Through a private donation to the University of Florida Foundation an expedition will further launch UF Distinguished Professor Leonid Moroz’ research in functional marine genomics, including understanding neuronal evolution and biodiversity. The University of Florida, a top 5 public university, has research from the smallest microscopic to larger animals in the sea, to areas like sea level rise.
The expected voyage will be retracing the same route as Charles Darwin performed more 180 years ago. But the major goal today will be deciphering animal and neural evolution at the level of single cells and facilitate making Cell Tree of Life as the foundation for new synthetic biomedicine for the future.
The team will set sail southward from Northern Europe to the Canary Islands, across the Atlantic to Brazil, and finally southward entering the Beagle Channel in Patagonia.
(One of the largest jellyfish - Cyanea)
The team will deploy an integrative mobile floating laboratory with advanced imaging and molecular technologies and equipment to capture the most elusive marine species, critical for reconstruction of the origins of muscles, neurons and brains - the process, which might occur more than once over 600 million years.
Dr. Moroz is a distinguished Professor of Neuroscience, Genetics, Biology and Chemistry at the University of Florida, Whitney Laboratory for Marine Bioscience. In 2013-2014 he led the team that conducted the first direct sequencing at sea known as Ship-Seq.
The voyage is generously funded by private donors to host both scientists and trainees to educate people around the world. In particular, these funds will be using toward interdisciplinary oceanic expedition with advanced genomic, imaging and molecular technologies.
The proposed route of this expedition will largely parallel Darwin’s voyage due to amazing biodiversity hotspots long the voyage.

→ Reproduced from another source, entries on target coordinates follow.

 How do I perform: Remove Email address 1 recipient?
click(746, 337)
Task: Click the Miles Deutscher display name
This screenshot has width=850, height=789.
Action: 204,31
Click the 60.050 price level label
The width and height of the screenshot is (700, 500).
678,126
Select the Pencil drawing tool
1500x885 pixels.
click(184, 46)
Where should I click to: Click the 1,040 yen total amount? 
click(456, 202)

Many do not realize that The Beagle left England during an epidemic and could not land on some islands due to quarantine restrictions, an eerie parallel to current times. In Canary, Darwin collected Aplysia, the very organism that provided breakthrough insights on the function of neurons and memory more than 150 years later including pioneering Nobel Prize winning work of Dr. Eric R. Kandel.
(Nudibranch molluscs - Melibe)
The Moroz lab at UF Whitney Laboratory for Marine Bioscience studies the very origins of neural and memory mechanisms and it is expected that many lineages of comb jellies, worms, mollusks and other marine creatures will help to uncover these enigmatic processes.